Photo by Riley Nichols/All Rights Reserved

Other things I might have talked about was the once rocky course of their marriage. Of my mother's bout with TB when I was an infant. Of my mother when she was trying to fight off severe disappointment or deep depression singing to herself:
When you walk through a storm
Hold your head up high
And don't be afraid of the dark.
At he end of the storm
Is a golden sky
And the sweet silver song of a lark.*
I did talk about her manic depression and the electric shock treatments she was given. If you read One Flew Over the Cockoo's Nest you know what a toll they could take. I used the reds and yellows and purples in the large print because to me those were the colors of electric shock.
Photo by Susan Geller/All Rights Reserved
 But there were so many things to say about her. In a 15-minute talk you can't fit in everything**.

 Additionally it was extemporaneous. If I were doing it over, I'd make some notes. Those aren't notes in my hand in Susan Geller's photo above. They're photos (like the two below) I had printed to show people during the talks, which attracted more than 30 people combined.


My mother does a handstand.

My mother was able to do hand stands and walk on her hands. In a sympathy note to my father, a friend said she had done handstands at the YMCA even at 58, the age at which she died.

My mother and a friend.
This is one of the photos in our family album of a trip my mother took to Cuba with several friends when she was young.
Photo by Riley Nichols/All Rights Reserved
In this shot my granddaughter Riley, I have just been introduced by Lisa Griffith, the head of the Art Department at BCC.
I am tremendously grateful to her for asking me to do this show - my third for the community college - and for the insightful way she hung it. I took several studio art classes with Lisa when I was in my 60s.
Riley, by the way, has been my show photographer for about five years. She will be 13 next month.

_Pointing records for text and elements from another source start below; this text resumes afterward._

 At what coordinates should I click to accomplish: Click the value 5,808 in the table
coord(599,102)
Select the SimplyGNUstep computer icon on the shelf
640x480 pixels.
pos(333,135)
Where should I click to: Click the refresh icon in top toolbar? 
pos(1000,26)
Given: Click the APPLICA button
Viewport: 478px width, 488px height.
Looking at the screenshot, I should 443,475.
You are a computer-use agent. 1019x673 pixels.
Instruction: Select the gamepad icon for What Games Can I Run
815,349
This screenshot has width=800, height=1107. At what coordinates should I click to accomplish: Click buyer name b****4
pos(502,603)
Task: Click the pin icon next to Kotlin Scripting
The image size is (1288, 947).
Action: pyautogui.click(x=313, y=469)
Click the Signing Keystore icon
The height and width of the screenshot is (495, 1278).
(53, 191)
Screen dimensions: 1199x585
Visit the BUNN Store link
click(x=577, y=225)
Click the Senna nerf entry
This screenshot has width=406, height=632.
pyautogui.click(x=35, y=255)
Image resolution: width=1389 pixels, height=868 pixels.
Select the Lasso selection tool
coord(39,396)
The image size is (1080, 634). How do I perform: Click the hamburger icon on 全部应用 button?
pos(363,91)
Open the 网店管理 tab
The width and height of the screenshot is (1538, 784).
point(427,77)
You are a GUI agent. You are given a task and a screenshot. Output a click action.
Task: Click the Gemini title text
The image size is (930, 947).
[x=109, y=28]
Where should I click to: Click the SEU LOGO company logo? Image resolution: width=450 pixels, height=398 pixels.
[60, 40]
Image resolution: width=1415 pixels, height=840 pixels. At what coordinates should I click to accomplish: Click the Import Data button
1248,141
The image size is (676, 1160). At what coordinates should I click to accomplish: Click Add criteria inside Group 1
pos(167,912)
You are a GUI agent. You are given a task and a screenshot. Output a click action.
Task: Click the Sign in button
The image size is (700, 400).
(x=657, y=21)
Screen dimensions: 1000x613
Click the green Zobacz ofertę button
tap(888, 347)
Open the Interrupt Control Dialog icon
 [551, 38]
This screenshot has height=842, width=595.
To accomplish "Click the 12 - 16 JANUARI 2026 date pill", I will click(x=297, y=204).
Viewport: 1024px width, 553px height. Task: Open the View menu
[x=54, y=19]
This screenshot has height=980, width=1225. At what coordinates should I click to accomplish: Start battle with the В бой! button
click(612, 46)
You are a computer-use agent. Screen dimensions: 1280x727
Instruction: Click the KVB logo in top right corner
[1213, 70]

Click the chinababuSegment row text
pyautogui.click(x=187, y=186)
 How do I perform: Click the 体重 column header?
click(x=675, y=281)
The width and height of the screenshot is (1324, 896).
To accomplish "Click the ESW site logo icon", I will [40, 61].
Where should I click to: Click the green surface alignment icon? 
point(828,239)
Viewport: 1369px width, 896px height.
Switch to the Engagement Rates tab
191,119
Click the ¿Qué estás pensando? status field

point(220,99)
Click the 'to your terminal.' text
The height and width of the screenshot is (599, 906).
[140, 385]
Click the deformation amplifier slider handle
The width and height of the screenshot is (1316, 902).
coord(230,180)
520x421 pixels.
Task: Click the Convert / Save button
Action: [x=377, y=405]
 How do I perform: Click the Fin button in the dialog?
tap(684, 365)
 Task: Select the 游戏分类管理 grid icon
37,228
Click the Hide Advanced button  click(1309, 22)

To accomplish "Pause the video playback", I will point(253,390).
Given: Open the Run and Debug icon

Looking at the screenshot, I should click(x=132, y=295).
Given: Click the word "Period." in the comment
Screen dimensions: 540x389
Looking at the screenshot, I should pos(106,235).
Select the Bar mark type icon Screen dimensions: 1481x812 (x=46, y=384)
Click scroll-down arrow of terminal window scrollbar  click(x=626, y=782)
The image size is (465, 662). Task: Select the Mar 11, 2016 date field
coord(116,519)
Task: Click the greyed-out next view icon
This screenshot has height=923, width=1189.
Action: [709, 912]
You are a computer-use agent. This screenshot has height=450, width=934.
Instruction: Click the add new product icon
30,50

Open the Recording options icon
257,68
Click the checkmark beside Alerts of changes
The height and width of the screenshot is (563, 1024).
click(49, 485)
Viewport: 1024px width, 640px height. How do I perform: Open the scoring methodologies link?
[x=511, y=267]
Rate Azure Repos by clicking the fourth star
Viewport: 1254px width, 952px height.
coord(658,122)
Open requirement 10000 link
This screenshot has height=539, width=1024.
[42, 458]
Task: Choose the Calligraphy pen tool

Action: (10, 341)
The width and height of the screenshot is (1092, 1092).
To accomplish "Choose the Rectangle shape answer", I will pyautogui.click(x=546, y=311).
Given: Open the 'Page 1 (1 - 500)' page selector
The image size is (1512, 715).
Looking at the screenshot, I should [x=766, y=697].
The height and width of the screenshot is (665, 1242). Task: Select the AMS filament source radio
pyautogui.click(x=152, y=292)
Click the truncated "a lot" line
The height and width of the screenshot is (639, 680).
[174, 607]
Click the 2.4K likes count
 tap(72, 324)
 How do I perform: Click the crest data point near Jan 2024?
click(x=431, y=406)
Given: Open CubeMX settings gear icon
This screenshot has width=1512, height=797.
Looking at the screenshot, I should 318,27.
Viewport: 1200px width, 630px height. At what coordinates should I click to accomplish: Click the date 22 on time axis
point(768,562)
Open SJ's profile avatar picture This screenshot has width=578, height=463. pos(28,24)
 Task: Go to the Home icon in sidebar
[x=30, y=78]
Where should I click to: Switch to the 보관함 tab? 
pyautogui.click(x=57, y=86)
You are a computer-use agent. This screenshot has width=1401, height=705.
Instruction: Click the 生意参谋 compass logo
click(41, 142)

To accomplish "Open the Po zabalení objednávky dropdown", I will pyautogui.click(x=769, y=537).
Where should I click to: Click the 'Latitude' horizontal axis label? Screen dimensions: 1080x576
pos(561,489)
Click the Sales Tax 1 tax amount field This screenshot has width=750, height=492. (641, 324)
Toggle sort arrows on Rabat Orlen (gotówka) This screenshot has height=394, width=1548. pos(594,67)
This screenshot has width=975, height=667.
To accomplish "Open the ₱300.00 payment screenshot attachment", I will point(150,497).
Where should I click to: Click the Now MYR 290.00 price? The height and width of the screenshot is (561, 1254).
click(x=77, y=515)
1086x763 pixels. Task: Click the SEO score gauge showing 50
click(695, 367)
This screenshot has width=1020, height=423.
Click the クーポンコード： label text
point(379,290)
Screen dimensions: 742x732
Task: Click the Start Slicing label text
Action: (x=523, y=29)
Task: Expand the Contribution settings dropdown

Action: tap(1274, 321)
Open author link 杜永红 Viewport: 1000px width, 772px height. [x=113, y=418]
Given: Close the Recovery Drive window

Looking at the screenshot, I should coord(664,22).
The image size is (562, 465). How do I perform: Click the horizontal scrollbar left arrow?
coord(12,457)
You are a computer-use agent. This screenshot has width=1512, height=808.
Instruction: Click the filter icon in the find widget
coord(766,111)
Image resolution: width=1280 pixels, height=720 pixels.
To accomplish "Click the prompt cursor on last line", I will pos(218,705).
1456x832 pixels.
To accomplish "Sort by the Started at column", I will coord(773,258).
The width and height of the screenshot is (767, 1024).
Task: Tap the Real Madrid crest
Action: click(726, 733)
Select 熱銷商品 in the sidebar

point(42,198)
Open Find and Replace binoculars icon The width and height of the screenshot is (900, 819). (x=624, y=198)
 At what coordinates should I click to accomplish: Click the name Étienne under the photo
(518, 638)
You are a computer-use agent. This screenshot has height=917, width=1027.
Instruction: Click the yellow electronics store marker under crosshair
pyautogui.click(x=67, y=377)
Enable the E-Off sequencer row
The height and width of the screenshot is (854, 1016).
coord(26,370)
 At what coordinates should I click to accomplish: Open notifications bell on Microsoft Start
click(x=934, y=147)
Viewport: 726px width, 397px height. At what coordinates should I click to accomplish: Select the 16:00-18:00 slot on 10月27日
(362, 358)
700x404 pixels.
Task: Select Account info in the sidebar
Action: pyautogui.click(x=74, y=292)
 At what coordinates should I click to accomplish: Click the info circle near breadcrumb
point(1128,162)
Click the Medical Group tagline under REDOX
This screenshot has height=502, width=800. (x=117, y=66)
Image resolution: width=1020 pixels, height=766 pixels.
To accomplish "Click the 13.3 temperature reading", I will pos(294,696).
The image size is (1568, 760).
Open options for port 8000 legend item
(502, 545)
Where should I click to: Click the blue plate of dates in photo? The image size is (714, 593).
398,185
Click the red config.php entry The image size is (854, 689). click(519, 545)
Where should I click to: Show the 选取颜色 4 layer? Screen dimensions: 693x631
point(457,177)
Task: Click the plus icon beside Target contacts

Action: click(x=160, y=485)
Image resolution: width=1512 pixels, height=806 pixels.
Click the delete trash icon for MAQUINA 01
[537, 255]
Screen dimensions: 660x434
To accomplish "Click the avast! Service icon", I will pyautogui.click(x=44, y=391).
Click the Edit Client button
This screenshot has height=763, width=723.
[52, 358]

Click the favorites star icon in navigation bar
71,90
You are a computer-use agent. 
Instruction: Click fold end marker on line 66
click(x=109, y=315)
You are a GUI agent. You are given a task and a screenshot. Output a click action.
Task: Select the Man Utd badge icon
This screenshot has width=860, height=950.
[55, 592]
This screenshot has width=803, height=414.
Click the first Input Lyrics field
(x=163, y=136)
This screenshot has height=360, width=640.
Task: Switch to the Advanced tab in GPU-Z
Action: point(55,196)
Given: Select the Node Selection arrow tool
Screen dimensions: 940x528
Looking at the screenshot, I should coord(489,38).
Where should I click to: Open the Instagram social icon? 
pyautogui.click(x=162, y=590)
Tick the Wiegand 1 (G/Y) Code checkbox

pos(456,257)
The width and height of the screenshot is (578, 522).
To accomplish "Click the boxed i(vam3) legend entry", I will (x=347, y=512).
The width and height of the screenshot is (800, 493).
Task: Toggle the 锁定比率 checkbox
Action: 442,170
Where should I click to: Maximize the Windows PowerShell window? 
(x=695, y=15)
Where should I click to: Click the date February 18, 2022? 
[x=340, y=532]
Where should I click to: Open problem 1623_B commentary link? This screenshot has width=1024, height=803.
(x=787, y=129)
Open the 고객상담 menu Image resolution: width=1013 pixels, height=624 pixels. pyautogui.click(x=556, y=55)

*You'll Never Walk Alone by Rogers and Hammerstein from Carousel.
**I also forgot to say how very much I love her and my father. Maybe that's obvious.

(Visiting hours for my show at Berkshire Community College's downtown gallery on Columbus Avenue are from 2 to 5 on Tuesdays, Thursdays and Fridays.)

1 comment:

  1. I"m so glad for these notes, Grier - and so sorry to have missed the talk. Hearing your voice - spoken or written - adds a wonderful, additional dimension to everything you're doing. THANKS!!